Don’t coyly cough and smirk into your coffee, pretend at cynicism, and try to hide your fears for this unrecognizable economic future behind a stuttered parody of hope. C’mon folks; it’s every bit as bad as “they” say -probably worse-, and yet simultaneously not that bad. I call out fear as the flipside of hope; let us now take a lovely deep breath of free air and cast out both.
I know you’re afraid, but there’s fear and then there’s The Fear. How can you tell the difference? I wouldn’t have known the difference myself before this year.
All I can tell you now is that fear is what you feel when you’re afraid; The Fear is what crawls up your spine when you try to remember how you felt before, that time you should have been afraid, but weren’t.

And now? Economic implosion? Fear? The Fear? Nuh-uh; I’m still breathing free air and movin’ my energy…

Log notes

I’ve been slowly transcribing the Ship’s Log from Centaurea and publishing it to this site. The posts are in chronological order, and back-published to the days they were written on. To view them all, try this category link.

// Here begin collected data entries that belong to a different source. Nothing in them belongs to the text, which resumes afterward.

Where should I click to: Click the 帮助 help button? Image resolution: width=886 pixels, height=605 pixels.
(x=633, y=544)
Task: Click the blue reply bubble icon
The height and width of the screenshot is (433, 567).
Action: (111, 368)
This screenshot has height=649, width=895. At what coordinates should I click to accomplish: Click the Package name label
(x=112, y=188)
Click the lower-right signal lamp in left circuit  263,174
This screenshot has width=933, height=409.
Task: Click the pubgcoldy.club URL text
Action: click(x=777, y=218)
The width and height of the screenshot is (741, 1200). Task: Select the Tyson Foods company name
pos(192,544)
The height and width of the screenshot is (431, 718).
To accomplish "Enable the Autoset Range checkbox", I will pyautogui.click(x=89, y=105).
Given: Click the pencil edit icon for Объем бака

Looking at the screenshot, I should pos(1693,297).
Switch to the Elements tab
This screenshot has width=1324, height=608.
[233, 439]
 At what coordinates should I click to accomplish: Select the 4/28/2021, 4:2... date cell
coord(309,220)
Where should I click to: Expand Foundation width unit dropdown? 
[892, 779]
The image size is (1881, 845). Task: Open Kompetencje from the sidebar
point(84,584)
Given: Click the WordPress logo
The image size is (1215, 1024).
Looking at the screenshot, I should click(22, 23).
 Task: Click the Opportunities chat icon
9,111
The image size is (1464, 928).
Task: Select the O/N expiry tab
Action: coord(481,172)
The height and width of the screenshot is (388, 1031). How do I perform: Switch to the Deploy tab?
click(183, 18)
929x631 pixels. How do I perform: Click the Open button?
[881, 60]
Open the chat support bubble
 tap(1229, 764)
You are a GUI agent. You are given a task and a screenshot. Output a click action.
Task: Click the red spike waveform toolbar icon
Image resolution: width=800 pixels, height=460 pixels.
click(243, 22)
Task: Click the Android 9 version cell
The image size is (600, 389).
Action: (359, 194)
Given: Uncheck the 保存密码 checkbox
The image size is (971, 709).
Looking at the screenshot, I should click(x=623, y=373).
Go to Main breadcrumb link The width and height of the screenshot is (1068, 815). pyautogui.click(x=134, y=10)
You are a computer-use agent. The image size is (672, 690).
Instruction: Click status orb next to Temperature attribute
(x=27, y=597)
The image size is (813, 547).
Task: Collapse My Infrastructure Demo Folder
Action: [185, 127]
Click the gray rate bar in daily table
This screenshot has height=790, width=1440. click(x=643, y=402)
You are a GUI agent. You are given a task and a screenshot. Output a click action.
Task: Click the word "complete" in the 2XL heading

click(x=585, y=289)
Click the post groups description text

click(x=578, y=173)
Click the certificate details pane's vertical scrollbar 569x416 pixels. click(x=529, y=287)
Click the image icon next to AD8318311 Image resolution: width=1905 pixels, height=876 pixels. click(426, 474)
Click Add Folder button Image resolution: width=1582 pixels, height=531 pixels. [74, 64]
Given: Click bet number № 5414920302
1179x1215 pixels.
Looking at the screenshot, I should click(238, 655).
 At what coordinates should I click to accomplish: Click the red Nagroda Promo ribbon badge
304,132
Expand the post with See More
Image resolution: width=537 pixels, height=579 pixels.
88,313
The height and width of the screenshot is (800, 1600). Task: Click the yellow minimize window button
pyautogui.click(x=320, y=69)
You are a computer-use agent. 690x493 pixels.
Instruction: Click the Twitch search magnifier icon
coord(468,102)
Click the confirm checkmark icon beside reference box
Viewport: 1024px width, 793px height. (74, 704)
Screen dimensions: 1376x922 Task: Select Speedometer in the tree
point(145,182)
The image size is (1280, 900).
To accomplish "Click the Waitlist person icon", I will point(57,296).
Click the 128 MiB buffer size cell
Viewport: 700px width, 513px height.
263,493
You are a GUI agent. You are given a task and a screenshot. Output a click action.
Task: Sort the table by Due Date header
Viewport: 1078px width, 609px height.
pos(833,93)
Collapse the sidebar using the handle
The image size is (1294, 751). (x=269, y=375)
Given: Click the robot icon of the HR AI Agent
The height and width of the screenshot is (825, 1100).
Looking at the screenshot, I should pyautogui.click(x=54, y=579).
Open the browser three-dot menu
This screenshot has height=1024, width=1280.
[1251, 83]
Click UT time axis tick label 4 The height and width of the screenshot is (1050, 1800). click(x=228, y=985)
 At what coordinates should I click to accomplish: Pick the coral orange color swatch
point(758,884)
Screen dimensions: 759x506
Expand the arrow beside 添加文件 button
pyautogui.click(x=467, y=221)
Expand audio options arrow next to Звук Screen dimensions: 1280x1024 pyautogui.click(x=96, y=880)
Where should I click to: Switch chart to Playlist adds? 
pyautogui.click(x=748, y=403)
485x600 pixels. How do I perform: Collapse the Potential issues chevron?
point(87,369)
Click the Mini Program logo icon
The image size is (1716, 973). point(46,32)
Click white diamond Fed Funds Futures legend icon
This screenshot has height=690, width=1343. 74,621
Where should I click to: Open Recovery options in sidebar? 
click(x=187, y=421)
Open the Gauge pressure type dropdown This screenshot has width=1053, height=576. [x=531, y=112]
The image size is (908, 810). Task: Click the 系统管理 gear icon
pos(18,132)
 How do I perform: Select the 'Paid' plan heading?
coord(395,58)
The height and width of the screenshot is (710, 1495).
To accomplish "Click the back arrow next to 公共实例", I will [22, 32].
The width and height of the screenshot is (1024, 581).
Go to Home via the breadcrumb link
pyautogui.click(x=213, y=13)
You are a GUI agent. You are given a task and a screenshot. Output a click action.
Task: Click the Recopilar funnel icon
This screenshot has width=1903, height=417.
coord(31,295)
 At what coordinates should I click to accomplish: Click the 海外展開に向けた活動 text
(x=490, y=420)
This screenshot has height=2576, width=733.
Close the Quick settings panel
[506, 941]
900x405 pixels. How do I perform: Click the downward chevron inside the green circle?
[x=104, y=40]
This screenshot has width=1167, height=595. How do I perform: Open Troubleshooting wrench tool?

By request, a few notes for those of you not used to the format and abbreviations: The positions are given in degrees/decimal minutes rather than the older degrees/minutes/seconds. SoG stands for “Speed over Ground”, and is an instantaneous reading from the Maretron GPS. CoG is “Course over Ground”, also an instantaneous GPS reading, given in degrees true. Occasional reference is given to degrees “C”, which is a reading from the steering compass. This compass was never properly/accurately swung aboard this vessel, but seemed to conform to the usual 11-15 degrees of west deviation found in that part of the world.
Speeds are given as “kts”; knots, while distances are given in “nm” (nautical miles).

Our initial course was pretty basic: due north from St. Croix, passing through the Virgin Islands, then on a generally NNW rhumbline direct to the mouth of the Chesapeake. Of course, as you read through, you’ll see that we are diverted from that line towards Bermuda… A “rhumbline” is simply the shortest straight-line distance between a starting and ending point (actually, it’s a little more complicated, but this explanation serves for the purposes of this log).

The bits in [brackets] are added as i type this out, for some clarity. Passages marked [CJ] were Cory’s entries into the log. As I finish up transcribing the log, I’ll add in some further anecdotal information, as well as the transcripts from MSC Malaysia and RCC Bermuda.